Verslag plenaire vergadering
Verslag
De heer Dewinter heeft het woord.
Mijnheer de voorzitter, mijnheer de minister, het zal u verrassen, maar ik ben een koele minnaar van het voorstel dat u hebt geformuleerd en dat trouwens ook in het regeerakkoord staat. Maar ik vind de omstandigheden en het moment verkeerd. De omstandigheden, kosteloos, vrijblijvend en niet gekoppeld aan een verblijfsvergunning, daar kunt u niets aan doen, dat is een federale aangelegenheid. Maar het moment is verkeerd gekozen vanwege het simpele feit dat we dit voorstel lanceren net op het moment dat de regularisatieprocedure loopt. De aantrekkingskracht van die regularisatieprocedure valt niet te onderschatten en ook de mogelijke aanzuigkracht van een dergelijk voorstel, het organiseren van inburgering in het land van herkomst, zou bijzonder groot kunnen zijn.

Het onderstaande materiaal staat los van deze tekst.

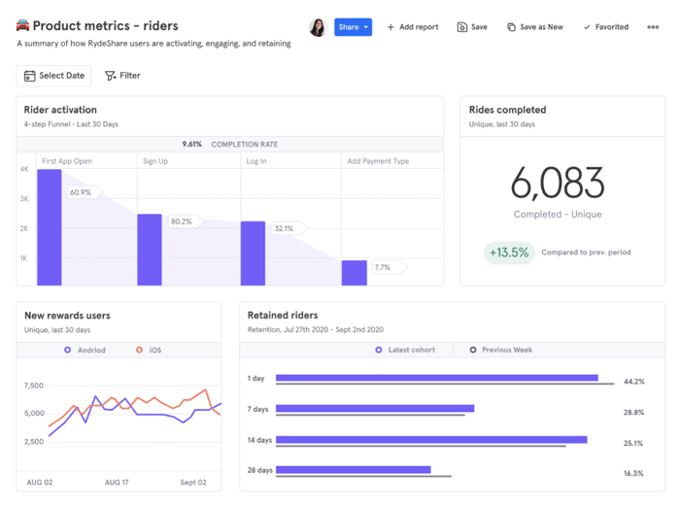Click the Save as New copy icon
680x508 pixels.
(512, 27)
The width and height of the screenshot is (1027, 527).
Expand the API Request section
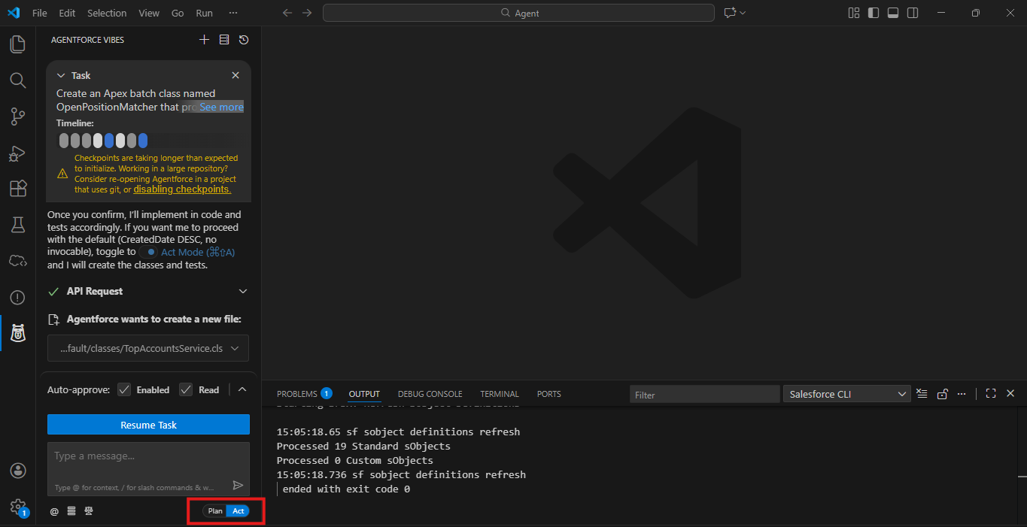[x=242, y=292]
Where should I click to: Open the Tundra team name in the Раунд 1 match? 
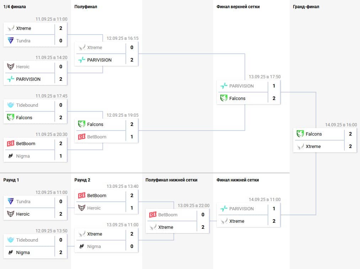[x=23, y=201]
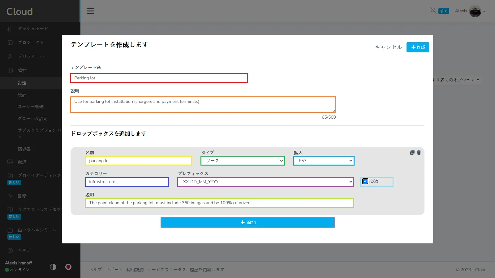Open the hamburger menu
The height and width of the screenshot is (278, 495).
coord(90,11)
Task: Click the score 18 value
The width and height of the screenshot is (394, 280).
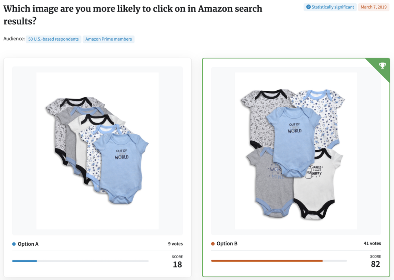Action: pyautogui.click(x=178, y=265)
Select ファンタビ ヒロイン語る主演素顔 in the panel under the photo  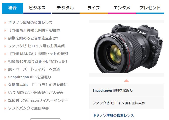click(126, 103)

Ik vind daarom dat de klemtoon verkeerd ligt. De klemtoon moet niet liggen op een boodschap waarbij wordt gesteld 'burger u maar in in het land van herkomst', want dat lijkt op nog meer faciliteiten geven aan vreemdelingen om nog sneller naar hier te komen. De klemtoon moet liggen op het ontraden van immigratie en op een immigratiestop, en daarin schiet u tekort. Ik vind dat het lanceren van een dergelijk voorstel zonder omkadering, zonder de boodschap dat immigratie wordt ontraden en zonder die van een immigratiestop, net het verkeerde effect zal sorteren, met alle gevolgen van dien.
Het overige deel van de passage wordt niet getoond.